Don’t Wait: Why Higher Education Needs AI Ethics and Readiness Training Now
Many organizations have begun to shift toward hybrid teams of humans and AI agents, and the pace is accelerating. 81% of leaders expect moderate to extensive integration of agents into their AI strategy within the next 12–18 months. Nearly a quarter reported that AI is already embedded across their organization, while another 12% are actively piloting it.
AI and big data are expected to be the fastest-growing skills through 2030, followed by networks and cybersecurity and technological literacy. A majority of leaders claim they would hire candidates with less experience but strong AI skills over those with more experience but no AI skills.

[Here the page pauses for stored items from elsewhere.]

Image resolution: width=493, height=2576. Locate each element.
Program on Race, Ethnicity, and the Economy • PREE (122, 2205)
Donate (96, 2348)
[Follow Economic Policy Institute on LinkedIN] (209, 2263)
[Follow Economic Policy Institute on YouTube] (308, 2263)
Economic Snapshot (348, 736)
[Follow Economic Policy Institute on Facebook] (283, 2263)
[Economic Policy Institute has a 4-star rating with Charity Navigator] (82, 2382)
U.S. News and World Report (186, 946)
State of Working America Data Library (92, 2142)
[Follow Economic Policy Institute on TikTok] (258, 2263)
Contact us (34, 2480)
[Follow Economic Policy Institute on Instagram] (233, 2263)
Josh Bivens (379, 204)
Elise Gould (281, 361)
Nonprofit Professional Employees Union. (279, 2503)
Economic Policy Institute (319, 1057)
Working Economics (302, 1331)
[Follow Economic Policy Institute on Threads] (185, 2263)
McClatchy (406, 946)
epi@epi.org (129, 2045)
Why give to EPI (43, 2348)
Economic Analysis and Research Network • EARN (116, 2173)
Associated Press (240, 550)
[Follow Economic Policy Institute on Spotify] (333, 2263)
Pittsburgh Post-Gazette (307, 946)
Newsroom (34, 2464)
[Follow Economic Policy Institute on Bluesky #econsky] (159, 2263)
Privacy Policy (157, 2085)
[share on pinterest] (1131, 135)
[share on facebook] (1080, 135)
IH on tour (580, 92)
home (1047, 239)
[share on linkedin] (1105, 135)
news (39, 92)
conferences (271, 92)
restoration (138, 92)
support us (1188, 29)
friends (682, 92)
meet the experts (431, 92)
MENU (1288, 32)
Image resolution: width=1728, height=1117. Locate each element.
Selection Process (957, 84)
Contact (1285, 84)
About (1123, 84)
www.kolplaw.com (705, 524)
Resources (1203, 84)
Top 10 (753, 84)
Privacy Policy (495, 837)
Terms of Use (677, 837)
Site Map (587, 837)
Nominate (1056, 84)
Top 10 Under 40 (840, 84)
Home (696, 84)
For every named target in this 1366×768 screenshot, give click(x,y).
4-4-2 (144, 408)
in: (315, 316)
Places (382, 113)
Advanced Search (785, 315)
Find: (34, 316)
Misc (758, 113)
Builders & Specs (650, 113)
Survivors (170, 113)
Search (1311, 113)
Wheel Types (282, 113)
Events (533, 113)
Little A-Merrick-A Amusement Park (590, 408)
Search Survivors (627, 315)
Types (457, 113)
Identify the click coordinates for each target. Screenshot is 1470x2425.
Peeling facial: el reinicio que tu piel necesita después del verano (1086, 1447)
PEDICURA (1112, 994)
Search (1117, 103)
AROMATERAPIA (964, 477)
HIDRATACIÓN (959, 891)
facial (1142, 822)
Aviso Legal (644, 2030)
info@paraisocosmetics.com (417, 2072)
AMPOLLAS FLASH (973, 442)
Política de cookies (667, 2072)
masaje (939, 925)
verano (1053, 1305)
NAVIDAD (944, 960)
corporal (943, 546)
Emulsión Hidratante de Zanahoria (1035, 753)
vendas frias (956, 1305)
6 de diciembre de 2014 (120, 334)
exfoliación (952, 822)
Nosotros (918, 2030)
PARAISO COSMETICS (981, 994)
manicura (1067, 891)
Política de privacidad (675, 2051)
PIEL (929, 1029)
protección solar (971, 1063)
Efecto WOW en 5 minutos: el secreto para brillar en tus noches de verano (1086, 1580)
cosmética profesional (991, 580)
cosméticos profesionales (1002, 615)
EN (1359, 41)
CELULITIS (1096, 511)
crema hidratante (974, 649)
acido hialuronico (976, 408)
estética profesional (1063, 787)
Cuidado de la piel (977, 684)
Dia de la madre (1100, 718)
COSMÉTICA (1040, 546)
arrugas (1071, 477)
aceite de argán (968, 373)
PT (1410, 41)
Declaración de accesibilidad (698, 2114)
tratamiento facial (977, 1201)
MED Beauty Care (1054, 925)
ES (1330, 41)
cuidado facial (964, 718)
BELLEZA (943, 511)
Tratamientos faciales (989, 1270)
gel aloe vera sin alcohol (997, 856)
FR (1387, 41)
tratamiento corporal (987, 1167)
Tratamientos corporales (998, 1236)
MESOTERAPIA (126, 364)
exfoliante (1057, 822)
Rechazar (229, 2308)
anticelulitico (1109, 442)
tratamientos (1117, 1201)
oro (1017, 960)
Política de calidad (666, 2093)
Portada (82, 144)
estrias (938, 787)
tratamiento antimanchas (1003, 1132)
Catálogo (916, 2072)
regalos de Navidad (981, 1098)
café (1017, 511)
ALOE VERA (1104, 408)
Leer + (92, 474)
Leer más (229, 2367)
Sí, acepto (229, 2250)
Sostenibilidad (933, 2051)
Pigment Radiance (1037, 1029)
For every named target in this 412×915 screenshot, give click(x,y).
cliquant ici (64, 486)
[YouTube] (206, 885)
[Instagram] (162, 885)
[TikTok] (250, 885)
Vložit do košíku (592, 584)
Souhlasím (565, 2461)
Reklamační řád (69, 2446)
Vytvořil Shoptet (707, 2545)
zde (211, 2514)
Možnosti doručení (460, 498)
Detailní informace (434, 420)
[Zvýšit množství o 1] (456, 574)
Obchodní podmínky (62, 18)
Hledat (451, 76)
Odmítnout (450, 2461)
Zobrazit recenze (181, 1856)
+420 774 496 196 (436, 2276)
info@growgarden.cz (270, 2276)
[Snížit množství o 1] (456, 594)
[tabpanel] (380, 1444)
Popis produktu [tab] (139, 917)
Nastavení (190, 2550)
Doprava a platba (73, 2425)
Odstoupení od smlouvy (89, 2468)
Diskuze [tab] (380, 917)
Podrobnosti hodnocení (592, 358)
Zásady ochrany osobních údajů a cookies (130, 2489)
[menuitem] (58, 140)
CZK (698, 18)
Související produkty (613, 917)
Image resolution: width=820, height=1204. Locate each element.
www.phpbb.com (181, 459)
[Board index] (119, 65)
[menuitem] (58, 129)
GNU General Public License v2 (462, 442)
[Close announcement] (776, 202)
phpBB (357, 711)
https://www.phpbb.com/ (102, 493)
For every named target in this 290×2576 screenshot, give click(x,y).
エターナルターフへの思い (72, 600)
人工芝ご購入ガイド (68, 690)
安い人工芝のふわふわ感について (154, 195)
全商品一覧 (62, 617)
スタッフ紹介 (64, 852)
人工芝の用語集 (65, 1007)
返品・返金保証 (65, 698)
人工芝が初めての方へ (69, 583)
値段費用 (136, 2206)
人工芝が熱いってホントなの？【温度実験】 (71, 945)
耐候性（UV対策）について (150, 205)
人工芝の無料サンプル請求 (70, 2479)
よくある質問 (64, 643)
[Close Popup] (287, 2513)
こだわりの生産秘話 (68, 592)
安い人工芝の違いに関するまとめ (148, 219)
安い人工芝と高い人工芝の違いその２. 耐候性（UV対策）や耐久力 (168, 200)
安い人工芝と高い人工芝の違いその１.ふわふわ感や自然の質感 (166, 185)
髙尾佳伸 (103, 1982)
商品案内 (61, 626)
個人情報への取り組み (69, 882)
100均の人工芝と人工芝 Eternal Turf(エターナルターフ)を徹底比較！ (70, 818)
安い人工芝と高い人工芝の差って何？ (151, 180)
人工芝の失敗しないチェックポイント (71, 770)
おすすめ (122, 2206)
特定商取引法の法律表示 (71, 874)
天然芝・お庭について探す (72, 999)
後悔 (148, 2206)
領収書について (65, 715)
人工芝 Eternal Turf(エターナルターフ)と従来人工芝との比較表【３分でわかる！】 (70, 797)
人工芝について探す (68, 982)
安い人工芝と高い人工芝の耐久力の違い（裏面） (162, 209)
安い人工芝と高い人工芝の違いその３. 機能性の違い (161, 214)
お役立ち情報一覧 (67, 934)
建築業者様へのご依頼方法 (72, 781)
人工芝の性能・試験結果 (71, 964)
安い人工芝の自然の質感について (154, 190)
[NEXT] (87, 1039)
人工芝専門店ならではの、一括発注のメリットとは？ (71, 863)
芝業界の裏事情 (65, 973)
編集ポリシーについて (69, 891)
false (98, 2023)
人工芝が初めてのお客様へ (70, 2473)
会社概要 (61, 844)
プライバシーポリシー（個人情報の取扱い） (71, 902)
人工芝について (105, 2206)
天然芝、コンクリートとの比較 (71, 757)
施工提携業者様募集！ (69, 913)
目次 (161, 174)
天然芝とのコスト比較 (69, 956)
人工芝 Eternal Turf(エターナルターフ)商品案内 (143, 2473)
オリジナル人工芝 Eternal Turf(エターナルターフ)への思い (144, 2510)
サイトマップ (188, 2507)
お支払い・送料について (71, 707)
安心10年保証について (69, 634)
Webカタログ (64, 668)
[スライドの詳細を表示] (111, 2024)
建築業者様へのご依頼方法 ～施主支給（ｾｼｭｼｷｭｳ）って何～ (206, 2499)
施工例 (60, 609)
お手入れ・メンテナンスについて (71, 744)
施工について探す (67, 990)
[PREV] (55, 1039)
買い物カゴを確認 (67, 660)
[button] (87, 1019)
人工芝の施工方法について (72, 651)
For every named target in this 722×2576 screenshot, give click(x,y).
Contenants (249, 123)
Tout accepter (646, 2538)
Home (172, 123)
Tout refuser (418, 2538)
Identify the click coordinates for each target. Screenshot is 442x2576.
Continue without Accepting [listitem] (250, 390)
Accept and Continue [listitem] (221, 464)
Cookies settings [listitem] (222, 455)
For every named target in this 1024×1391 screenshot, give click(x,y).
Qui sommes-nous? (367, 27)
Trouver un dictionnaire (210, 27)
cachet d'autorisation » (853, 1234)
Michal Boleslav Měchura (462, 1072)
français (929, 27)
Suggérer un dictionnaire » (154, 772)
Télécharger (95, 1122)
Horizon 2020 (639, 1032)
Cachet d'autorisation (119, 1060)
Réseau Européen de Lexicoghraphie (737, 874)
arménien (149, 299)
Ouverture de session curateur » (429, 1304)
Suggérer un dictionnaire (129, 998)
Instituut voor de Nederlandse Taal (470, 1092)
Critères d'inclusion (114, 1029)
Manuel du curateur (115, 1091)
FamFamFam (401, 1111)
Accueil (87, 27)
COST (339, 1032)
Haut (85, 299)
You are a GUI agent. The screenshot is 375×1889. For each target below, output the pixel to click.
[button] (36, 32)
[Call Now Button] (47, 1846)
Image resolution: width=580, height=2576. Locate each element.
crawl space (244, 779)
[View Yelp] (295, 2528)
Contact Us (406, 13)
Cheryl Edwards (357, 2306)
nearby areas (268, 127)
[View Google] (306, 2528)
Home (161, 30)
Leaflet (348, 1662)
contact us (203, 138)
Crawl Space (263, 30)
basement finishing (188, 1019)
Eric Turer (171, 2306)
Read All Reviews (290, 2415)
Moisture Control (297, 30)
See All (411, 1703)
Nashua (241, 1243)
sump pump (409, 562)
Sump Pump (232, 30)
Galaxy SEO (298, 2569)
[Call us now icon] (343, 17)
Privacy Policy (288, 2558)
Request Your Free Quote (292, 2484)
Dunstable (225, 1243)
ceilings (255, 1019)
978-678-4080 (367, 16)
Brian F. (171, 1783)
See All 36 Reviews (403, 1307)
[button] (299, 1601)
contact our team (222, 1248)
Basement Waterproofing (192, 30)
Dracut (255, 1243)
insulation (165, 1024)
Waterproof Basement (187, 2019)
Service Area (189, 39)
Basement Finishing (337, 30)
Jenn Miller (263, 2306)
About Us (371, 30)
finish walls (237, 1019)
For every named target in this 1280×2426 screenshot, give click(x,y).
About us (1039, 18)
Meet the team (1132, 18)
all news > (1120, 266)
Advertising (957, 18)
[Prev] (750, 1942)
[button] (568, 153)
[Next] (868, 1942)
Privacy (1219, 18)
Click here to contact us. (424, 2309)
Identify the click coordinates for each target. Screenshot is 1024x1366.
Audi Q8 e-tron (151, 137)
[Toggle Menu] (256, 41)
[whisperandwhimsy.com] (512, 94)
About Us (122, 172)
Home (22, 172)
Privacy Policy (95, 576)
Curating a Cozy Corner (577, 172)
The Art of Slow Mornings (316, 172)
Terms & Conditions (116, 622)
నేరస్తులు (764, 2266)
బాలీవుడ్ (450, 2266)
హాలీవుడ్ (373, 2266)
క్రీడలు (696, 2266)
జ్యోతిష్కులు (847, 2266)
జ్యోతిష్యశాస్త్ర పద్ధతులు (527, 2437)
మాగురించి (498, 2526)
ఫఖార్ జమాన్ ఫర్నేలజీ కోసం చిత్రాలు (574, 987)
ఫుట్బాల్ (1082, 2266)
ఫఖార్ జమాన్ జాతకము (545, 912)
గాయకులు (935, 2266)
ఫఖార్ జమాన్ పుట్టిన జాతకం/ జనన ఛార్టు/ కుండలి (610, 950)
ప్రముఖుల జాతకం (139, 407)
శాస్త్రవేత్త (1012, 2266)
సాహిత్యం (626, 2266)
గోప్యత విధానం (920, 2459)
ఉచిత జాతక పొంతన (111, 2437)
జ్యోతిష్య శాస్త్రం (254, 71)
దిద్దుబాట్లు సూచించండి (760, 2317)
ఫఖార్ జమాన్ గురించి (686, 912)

Whether a learner is entering healthcare, education, energy, manufacturing, government, or business, AI will likely reshape that field. All students in higher and continuing education programs must be equipped with the competencies to use AI responsibly and effectively.
AI skills are already decisive in workplace readiness, hiring, and advancement. Yet, curricula often lag behind. Are we leaving graduates underprepared?
Some institutions are racing to add prompt engineering workshops, tool tutorials, and courses on practical AI applications in response to industry demand for graduates who can use AI and contribute meaningfully to their organizations. However, this rapid expansion has created a significant gap: many programs teach students how to operate AI tools long before they teach them how to evaluate those tools or the outputs they generate. Compounding this issue, opportunities for practical AI training vary widely across institutions, leaving learners with uneven exposure and preparedness.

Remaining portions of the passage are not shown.